Instant Analysis: Ravens Select Jayson Oweh with 31st Overall Pick

Aug 31, 2019; University Park, PA, USA; Penn State Nittany Lions defensive end Jayson Oweh (28) reacts following a sack during the first quarter against the Idaho Vandals at Beaver Stadium. Mandatory Credit: Matthew O’Haren-USA TODAY Sports

With the 31st pick in the 2021 NFL Draft, the Baltimore Ravens select Jayson Oweh, defensive end, Penn State.

An absolute freak of an athlete. Standing at 6’5, 252 pounds, with a 4.36 forty time, Oweh is as explosive as it comes.

His lack of productivity is undoubtedly a concern. But Oweh has that magic word that all coaches love: potential. Given the Ravens track record of developing defensive ends, it’s easy to see why the front office fell in love with Oweh.

For those unfamiliar with Oweh’s work, his scouting report can be found below via TDN:

Jayson Oweh projects as a developmental edge defender at the pro level. With rare length and athletic tools, Oweh has plenty of potential and his ceiling as a prospect is that of a 10-plus sack per season pass rusher. There’s explosiveness, bend, length, and ample room to build onto his frame. But any team drafting Oweh early is going to have to do so with the understanding that there’s probably going to be an incubation period before he enters the NFL and becomes the pass rusher he’s capable of being—this is a redshirt sophomore who played in just 20 collegiate football games and needs to mature both technically and physically before taking on a high volume of snaps. Oweh’s athletic ability will grant him sporadic reps, even as a rookie, to serve as a designated pass rusher, but I wouldn’t advocate for a high workload on early downs until he’s more filled out with his frame. Oweh is lean and can give up valuable real estate as a run defender; he’s lacking in the core and lower-body power to hold ground and stack up tackles. If you’re looking for a silver lining in his early-down role, he’ll win from wide angles and he has the functional athleticism in space to play as a 3-4 outside linebacker for any team looking to call upon his skills as more of a raw athlete. I do believe Oweh will reach his potential, but he’s young, relatively inexperienced, and needs more polish and more power rolled into his frame before he gets there.
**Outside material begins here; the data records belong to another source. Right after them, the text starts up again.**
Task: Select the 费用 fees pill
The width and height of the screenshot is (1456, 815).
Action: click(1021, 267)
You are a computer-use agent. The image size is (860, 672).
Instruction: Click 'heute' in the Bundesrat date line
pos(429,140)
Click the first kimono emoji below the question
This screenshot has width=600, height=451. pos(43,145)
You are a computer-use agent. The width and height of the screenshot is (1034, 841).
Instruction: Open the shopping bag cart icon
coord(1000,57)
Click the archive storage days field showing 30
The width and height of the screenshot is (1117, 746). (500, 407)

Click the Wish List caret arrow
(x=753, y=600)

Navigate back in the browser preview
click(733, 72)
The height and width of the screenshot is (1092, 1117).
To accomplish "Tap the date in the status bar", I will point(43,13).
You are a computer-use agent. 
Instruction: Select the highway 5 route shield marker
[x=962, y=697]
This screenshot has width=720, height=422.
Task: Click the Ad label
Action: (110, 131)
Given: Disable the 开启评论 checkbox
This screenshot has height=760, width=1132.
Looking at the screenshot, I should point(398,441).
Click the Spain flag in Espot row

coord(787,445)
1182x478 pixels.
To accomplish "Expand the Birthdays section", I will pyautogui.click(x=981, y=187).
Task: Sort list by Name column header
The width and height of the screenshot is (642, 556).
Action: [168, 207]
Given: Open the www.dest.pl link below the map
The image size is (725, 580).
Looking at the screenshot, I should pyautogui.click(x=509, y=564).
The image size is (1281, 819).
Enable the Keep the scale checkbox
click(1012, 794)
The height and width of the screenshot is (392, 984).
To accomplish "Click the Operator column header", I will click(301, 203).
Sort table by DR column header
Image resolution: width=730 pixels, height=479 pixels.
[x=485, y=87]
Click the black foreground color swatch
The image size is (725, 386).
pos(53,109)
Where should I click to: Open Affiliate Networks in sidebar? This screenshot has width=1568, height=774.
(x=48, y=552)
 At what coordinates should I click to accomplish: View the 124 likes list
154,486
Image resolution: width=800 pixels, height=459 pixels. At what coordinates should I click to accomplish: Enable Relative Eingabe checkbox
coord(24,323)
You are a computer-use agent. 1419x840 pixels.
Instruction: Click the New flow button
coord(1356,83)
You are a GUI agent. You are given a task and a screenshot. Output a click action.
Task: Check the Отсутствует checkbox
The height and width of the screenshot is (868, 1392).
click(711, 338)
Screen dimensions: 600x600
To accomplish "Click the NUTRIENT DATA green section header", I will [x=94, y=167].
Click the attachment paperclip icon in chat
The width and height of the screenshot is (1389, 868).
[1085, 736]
After an offseason that resulted in the loss of defensive end Matt Judon, Yannick Ngakoue, and Jihad Ward, the Ravens had a massive void at the edge position. The primary concern here is Oweh’s lack of productivity. In his three seasons at Penn State, Oweh had seven sacks in 20 games, including zero sacks in the 2020 season. It’s hard to envision Oweh being a day one starter, and expecting him to replace with Ngakoue or Judon’s production would be awfully lofty.

Ideally, Don Martindale would place Oweh in winning situations. 

Scenarios where he would have favorable matchups as a designated pass rusher. Perhaps, having Oweh get to and hit the QB a few times will give him the confidence he needs to do it regularly.

Overall, the Ravens filled two massive needs with their two first-rounders, first at WR then at DE. In the later rounds, they should continue to look to add additional defensive line depth and attempt to find a potential replacement for Orlando Brown Jr. Other than that; the Ravens are off to a hot start after a shaky free agency.